China is working hard to meet and even exceed its climate commitments, said Barbara Finamore, Asia Director at the Natural Resources Defense Council (NRDC), a U.S.-based environmental advocacy group.

China is committed to peak CO2 emissions by 2030 or earlier, and obtain one-fifth of its energy through non-fossil sources by 2030, as the trends in these areas are clear, along with China's intention to increase its renewables uptake through green dispatch, she said in a written interview.

A report by the U.S. Energy Information Administration in September found that in 2014, China's energy-content-based coal consumption was essentially flat, and production declined by 2.6 percent, Finamore said.

This decline is continuing in 2015, as clean and non-fossil energy including hydro, wind, nuclear and solar continue to expand and replace coal consumption, she said.

China's provinces and cities beset by heavy air pollution have been tasked since 2013 with reducing their coal consumption and have been eliminating old coal-fired boilers and equipment and replacing them with more efficient equipment, combined heat and power, as well as switching to natural gas, she noted.

Finamore cautioned that the need to reduce China's dependence on coal is more urgent than ever.

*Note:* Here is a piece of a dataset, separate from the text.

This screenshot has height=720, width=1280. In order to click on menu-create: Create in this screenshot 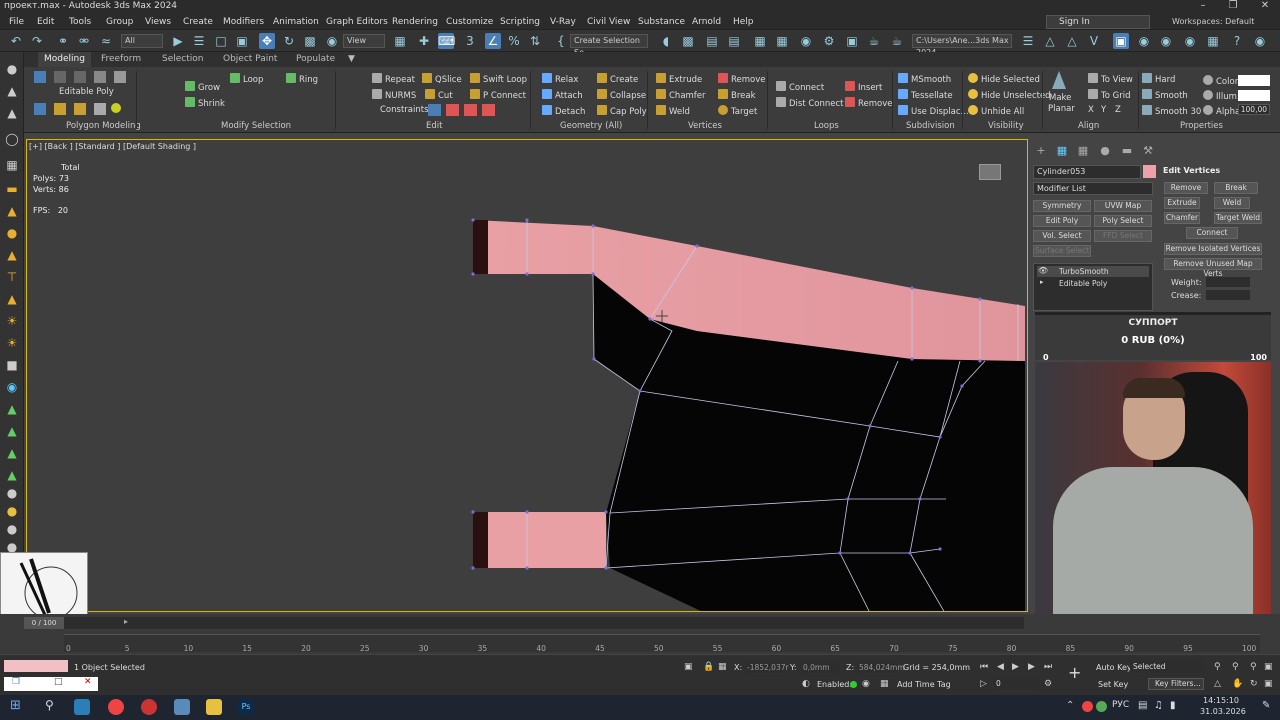, I will do `click(198, 22)`.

Close to 21 provinces and autonomous regions and more than 30 cities have already set different targets for coal consumption reduction, she said.

A national coal cap would build on these efforts, reducing the share of coal in China's energy consumption from the current 66 percent to below 58 percent by 2020, protecting the environment and conserving resources efficiently while providing a basis for future growth in clean energy industries, the expert said.

This could enable China to peak its CO2 emissions by 2025, five years earlier than its current target, she noted.

She said that no one has a bigger stake in getting this right than China itself, adding that the United States and China are partners in the global shift away from dirty fuels like coal and toward clean energy options like wind and solar.

"China has invested more in this shift than any other country on Earth," she said.